Google image search changes to hide porn

Google recently rolled out change in image search algorithm has made it harder for the US users to find pornographic images. As news of the new image filter broke, users expressed dismay online about censorship and demanded explanation from Google.

Now, ‘SafeSearch’ filters in Google settings can allow users to completely block porn. Now, in the US simplified image search settings only have two options for pictures – filter all explicit results or not at all. Previously, ‘SafeSearch’ setting in US Google images search had three options.

Responding to the criticism, Google representative told tech website CNET that adult content hasn’t being censored and a user will have to search for them specifically.

“We use algorithms to select the most relevant results for a given query. If you’re looking for adult content, you can find it without having to change the default setting — you just may need to be more explicit in your query if your search terms are potentially ambiguous. No filter is 100 per cent accurate, but SafeSearch should help you avoid most of this type of material,” said a Google representative.

The change in the Google image search has only been introduced in the US, as users in the UK, Canada and Europe are still able to stumble upon online pornography easily. Google has not rolled out any timetable yet to bring in change in its image search algorithm in other countries.

UK Ban on Porn

The UK government has decided to move against the ban on internet porn as it rejected the proposal, which was initiated in May. The automatic ban on adult content was introduced on the basis that children would have easy access to the online sexual explicit content.

The decision was taken after the public consultation discovered that majority of 50 percent were against the ban on internet porn. 35 percent of parents were in favour of the automatic pornography ban while only 15 percent preferred a default ban with the option to ban other content as desired.

Many people have argued that the poll did not accurately measure the voice of the people as only 757 of the 3,500 people, who were parents, cast their opinion for the consultation. A statement from the study read, “There was no great appetite among parents for the introduction of default filtering of the internet by their ISP.”

Claire Perry, a Conservative MP, had introduced the proposal for the blanket ban on internet porn in the assembly.
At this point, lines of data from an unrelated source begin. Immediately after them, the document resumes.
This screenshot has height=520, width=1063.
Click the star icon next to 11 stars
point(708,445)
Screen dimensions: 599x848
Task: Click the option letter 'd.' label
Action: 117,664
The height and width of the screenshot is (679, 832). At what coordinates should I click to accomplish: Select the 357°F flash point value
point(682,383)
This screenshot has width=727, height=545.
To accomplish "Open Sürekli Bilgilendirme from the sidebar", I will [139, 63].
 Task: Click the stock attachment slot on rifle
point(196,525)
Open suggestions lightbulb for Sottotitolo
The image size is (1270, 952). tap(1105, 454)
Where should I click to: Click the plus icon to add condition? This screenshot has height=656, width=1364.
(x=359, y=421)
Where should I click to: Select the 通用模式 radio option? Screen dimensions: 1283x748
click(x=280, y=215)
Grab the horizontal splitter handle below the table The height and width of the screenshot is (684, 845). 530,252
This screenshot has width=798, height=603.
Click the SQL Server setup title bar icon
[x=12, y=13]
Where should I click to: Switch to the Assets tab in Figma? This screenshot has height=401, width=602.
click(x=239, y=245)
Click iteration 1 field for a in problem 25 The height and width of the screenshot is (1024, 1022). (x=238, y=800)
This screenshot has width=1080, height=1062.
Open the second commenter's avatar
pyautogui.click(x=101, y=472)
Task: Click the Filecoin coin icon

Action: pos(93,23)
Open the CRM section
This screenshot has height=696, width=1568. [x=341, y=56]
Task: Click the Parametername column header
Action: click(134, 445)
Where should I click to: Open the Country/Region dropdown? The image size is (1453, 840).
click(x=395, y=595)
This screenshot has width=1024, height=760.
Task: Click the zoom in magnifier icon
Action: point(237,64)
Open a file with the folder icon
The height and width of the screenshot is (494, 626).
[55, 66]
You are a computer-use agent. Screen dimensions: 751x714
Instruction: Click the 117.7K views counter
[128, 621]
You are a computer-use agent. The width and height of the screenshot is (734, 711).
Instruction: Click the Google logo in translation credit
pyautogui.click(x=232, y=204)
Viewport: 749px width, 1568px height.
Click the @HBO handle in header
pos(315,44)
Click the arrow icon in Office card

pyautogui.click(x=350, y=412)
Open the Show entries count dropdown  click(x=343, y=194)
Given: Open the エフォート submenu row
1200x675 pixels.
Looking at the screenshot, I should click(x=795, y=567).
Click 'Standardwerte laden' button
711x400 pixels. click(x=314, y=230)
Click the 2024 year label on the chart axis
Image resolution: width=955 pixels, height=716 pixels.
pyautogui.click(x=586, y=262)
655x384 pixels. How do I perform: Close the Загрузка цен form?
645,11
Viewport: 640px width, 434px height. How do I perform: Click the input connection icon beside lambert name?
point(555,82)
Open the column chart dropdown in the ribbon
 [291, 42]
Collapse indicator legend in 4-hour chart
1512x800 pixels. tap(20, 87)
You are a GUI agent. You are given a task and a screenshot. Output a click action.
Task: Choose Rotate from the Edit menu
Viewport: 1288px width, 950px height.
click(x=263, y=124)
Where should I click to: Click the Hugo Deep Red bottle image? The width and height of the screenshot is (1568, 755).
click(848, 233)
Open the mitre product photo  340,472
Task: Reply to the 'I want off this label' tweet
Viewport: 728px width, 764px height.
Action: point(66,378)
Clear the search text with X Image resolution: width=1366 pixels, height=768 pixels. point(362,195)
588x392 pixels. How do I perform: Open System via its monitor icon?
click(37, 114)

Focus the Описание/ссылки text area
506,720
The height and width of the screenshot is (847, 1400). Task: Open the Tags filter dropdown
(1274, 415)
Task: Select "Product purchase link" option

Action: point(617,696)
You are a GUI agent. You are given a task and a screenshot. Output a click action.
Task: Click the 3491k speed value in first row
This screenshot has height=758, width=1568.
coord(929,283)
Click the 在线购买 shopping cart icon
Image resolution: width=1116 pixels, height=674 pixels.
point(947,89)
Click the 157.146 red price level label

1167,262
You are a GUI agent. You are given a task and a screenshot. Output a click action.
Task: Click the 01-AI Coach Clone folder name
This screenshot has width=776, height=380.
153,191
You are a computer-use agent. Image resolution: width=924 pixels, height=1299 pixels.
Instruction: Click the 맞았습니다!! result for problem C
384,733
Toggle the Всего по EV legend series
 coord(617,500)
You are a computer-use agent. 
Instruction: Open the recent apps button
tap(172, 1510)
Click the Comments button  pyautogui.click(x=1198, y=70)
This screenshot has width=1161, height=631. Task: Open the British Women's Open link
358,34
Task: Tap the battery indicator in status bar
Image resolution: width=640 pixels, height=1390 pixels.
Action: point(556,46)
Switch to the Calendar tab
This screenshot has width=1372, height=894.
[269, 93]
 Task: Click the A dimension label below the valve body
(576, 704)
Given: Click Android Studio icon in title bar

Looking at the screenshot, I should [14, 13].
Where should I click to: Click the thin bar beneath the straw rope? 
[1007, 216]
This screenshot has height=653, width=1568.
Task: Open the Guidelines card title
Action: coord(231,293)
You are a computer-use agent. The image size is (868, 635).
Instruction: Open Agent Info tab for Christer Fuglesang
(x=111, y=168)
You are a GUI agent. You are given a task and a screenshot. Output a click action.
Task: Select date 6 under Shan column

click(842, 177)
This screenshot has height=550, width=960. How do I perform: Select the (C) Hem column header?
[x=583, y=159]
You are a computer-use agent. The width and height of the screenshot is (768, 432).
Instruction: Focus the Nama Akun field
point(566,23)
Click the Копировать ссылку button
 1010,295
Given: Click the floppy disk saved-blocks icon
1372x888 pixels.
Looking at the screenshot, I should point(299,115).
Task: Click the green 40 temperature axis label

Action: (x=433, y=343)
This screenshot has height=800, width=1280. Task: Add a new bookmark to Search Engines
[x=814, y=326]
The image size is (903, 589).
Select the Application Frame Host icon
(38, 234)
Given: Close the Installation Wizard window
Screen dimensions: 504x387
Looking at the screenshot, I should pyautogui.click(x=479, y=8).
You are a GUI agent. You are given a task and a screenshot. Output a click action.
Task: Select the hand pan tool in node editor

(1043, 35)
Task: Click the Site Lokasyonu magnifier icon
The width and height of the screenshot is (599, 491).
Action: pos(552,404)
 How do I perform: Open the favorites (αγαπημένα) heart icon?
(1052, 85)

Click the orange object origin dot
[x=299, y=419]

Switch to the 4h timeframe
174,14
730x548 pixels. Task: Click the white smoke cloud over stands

Talking about the rejection of the proposal, Perry said, “I’m obviously disappointed that the opt-in option has been rejected. Clearly that was not the preferred choice of the 3,500 people who responded to the consultation and we have to base policy on what’s been received not what we want.”

Internet governance has come up a major area of discussion as the UN Internet treaty regulation talks are being held to decide the new governing policies of the internet. With the automatic ban on internet porn rejected, it is now upto the parents to abstain their children from any harmful content and not just porn.